### What is being asked
Copy, from the entries below, each line in which the string "Terminal" appears.

### Exercise material
>>>>
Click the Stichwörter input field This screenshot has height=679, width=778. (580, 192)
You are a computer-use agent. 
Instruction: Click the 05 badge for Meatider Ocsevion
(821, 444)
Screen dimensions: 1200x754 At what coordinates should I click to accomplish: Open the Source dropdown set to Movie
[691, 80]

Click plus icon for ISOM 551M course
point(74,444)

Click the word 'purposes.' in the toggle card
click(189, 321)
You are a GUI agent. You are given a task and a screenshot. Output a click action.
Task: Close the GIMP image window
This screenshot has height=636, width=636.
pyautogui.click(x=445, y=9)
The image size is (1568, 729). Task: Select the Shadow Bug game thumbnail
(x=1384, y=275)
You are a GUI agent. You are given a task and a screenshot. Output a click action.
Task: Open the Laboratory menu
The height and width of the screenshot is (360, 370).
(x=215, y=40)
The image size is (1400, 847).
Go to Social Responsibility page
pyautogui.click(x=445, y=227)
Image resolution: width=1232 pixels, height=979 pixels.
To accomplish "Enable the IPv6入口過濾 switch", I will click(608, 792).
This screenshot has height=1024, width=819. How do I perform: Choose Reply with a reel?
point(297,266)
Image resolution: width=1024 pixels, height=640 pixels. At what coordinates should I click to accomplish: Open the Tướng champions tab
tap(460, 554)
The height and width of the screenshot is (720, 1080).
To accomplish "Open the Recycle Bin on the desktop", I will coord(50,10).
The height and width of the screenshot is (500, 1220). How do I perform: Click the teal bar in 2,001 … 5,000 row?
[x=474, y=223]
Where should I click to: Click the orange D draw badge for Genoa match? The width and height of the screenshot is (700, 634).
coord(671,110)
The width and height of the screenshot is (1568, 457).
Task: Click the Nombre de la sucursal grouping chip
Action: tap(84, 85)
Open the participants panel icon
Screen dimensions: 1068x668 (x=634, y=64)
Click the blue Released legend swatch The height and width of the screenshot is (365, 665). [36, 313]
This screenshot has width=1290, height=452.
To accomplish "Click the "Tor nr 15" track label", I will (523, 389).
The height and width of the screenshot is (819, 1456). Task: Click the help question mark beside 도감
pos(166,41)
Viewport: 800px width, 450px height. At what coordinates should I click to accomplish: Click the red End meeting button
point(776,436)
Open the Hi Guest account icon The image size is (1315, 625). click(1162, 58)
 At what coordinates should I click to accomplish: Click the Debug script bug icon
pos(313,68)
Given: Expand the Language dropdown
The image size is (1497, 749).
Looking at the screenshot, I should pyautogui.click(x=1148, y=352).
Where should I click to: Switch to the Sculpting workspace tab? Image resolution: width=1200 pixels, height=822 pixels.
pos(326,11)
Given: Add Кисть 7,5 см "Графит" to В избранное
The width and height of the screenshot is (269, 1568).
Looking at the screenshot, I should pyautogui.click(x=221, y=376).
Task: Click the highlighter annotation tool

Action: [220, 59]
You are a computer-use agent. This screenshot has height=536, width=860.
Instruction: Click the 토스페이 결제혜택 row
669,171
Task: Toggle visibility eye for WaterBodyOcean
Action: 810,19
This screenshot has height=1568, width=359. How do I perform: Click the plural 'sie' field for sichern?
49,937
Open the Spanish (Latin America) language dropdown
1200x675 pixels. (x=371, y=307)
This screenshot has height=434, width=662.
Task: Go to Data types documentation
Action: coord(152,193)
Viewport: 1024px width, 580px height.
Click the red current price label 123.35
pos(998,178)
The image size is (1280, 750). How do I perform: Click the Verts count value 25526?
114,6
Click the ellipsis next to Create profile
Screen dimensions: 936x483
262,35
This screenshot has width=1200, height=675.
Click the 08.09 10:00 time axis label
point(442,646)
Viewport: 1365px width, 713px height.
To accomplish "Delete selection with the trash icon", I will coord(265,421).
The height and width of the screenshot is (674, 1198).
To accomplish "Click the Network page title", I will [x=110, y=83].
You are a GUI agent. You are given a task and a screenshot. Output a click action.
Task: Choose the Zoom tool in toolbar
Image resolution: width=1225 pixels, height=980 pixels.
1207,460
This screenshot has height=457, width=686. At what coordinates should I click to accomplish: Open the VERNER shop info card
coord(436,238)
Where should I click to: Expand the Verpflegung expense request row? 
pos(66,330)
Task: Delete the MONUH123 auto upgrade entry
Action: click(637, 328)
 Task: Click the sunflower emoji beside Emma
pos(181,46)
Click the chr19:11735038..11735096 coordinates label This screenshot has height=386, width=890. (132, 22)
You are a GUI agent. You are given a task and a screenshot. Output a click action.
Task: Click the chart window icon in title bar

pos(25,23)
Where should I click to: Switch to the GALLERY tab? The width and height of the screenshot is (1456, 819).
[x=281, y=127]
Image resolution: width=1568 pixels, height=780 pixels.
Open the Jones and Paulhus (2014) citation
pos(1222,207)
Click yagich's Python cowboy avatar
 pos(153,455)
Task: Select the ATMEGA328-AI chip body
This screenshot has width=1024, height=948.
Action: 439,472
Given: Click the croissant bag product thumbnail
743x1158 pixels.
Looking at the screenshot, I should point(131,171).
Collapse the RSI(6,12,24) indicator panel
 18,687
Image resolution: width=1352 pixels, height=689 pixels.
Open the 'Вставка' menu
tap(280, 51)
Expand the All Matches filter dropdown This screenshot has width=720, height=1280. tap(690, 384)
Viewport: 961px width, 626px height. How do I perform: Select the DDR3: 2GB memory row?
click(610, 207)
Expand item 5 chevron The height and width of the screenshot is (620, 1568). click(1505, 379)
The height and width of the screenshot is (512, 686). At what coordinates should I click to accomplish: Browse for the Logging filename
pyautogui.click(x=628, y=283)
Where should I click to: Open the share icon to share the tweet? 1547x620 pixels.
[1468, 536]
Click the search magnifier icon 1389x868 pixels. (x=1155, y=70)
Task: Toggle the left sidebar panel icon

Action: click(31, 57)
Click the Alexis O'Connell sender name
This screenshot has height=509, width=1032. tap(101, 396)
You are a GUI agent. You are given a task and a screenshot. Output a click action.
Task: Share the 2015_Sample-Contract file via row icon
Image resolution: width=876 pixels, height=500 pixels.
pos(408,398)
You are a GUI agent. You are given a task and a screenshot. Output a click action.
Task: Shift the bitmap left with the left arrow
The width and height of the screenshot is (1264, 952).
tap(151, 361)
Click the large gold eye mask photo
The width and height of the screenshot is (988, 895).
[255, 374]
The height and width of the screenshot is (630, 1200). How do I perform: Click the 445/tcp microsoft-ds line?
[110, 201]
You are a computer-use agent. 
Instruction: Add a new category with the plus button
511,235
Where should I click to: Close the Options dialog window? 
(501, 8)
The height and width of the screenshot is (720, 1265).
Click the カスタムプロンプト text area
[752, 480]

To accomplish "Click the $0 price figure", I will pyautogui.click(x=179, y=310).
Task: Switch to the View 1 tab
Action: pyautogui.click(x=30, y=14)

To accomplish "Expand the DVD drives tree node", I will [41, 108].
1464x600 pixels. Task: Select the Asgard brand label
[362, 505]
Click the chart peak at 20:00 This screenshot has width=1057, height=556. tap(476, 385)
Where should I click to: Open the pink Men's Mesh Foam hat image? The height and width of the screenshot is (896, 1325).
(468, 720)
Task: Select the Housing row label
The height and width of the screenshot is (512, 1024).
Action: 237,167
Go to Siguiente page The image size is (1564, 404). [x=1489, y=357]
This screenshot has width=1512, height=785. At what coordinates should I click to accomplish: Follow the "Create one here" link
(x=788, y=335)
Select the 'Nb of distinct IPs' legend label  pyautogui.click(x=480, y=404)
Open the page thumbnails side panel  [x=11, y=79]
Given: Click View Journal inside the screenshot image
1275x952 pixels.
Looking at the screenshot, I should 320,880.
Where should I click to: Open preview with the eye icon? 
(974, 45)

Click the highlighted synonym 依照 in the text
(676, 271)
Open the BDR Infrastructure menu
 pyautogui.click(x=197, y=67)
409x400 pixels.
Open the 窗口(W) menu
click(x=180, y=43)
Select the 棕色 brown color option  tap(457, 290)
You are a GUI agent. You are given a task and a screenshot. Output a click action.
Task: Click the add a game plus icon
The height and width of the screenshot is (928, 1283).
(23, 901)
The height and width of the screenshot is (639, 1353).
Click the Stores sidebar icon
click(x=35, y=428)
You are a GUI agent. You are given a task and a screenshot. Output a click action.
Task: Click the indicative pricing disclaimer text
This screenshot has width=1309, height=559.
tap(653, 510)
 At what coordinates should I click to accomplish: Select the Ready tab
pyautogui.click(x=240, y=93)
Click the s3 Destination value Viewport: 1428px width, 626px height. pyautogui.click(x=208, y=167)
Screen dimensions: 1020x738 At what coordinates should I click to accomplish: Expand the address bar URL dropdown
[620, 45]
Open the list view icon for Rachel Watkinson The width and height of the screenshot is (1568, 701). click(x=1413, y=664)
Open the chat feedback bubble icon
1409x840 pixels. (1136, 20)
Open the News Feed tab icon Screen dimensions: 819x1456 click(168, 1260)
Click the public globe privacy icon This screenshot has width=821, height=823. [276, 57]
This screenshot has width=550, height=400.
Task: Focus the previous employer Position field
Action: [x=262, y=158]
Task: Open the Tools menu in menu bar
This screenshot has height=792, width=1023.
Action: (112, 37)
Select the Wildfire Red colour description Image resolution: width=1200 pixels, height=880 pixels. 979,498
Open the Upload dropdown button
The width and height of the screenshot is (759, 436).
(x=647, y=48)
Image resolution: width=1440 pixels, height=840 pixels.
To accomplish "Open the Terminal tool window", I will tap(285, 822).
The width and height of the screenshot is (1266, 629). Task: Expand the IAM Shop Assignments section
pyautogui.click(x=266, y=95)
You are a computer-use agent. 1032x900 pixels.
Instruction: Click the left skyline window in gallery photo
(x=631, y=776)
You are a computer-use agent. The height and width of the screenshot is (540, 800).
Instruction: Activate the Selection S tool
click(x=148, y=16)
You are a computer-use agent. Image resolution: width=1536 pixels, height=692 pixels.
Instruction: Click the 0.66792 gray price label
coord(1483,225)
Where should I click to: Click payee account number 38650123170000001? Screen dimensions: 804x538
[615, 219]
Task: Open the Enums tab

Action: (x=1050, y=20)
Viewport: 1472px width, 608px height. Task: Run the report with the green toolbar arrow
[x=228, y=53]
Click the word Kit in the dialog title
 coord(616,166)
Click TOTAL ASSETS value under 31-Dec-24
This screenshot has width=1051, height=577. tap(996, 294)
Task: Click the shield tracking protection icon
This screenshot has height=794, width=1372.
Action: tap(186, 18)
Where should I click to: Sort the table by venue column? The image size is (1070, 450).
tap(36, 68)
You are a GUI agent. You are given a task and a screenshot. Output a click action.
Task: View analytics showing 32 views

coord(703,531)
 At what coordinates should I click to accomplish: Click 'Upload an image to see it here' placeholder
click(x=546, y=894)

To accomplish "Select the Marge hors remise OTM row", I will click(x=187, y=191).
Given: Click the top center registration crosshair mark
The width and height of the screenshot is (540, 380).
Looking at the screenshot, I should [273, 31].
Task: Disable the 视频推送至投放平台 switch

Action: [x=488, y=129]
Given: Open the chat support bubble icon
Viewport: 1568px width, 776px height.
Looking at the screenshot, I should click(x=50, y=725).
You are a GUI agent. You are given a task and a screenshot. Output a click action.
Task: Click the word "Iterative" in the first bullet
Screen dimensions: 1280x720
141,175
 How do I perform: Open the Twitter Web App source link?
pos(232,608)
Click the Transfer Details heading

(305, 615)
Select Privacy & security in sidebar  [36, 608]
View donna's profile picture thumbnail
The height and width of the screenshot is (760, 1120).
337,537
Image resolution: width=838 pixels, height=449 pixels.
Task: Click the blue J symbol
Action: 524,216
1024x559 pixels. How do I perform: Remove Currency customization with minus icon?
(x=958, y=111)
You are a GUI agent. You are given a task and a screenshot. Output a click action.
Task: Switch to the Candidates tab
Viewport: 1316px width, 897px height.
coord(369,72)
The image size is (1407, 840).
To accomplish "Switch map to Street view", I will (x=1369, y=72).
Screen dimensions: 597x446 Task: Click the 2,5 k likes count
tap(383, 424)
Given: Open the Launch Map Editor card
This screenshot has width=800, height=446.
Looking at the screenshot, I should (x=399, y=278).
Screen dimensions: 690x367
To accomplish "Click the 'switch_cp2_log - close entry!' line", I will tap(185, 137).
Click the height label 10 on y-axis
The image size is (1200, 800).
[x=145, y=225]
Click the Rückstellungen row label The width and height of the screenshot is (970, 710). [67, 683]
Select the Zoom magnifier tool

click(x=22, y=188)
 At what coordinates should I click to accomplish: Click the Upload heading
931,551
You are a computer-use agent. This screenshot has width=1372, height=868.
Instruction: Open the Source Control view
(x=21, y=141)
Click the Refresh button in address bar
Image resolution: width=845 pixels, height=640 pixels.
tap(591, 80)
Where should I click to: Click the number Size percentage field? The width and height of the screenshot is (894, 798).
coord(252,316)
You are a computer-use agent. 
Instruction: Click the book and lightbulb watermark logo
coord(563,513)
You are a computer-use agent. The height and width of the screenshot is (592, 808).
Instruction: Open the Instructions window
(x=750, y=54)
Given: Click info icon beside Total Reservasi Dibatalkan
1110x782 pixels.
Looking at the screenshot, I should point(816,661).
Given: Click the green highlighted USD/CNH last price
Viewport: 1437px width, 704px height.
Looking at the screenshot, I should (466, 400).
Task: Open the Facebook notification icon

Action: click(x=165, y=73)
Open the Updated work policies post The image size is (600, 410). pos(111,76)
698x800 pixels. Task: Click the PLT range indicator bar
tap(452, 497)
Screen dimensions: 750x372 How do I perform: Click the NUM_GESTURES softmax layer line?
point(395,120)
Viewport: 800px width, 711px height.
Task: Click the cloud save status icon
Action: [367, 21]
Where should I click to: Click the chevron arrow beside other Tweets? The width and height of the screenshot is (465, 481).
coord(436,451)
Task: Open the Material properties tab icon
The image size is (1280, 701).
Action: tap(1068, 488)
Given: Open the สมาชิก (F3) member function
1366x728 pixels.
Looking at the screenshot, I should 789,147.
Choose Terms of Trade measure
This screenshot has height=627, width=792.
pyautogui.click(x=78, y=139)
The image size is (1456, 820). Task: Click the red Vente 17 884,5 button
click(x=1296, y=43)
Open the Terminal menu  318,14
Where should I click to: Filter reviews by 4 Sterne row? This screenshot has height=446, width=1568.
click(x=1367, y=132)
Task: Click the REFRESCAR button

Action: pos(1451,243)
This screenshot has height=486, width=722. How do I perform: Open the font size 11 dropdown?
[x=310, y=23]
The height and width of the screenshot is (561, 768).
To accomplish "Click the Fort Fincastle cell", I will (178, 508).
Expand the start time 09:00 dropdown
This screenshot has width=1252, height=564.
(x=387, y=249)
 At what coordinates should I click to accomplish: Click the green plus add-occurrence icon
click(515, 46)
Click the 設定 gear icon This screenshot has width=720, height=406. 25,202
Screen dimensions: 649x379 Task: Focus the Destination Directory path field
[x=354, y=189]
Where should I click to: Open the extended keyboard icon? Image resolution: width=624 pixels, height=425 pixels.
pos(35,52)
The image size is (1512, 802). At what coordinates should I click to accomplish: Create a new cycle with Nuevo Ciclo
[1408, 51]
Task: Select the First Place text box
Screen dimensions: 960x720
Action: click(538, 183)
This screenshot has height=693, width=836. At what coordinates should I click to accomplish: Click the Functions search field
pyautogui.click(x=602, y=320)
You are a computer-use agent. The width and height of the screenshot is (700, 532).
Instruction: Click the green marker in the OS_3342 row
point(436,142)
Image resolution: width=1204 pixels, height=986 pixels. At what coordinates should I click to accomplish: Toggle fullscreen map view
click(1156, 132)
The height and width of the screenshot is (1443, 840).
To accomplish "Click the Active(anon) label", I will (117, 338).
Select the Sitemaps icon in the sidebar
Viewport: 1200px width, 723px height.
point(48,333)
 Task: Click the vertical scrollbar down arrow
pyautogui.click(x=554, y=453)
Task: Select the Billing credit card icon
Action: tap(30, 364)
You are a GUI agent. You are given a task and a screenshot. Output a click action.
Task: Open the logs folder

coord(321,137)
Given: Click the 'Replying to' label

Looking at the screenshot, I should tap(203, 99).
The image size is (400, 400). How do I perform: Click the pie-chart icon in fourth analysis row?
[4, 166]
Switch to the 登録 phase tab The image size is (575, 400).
<<<<
### Written solution
To accomplish "Open the Terminal tool window", I will tap(285, 822).
Open the Terminal menu  318,14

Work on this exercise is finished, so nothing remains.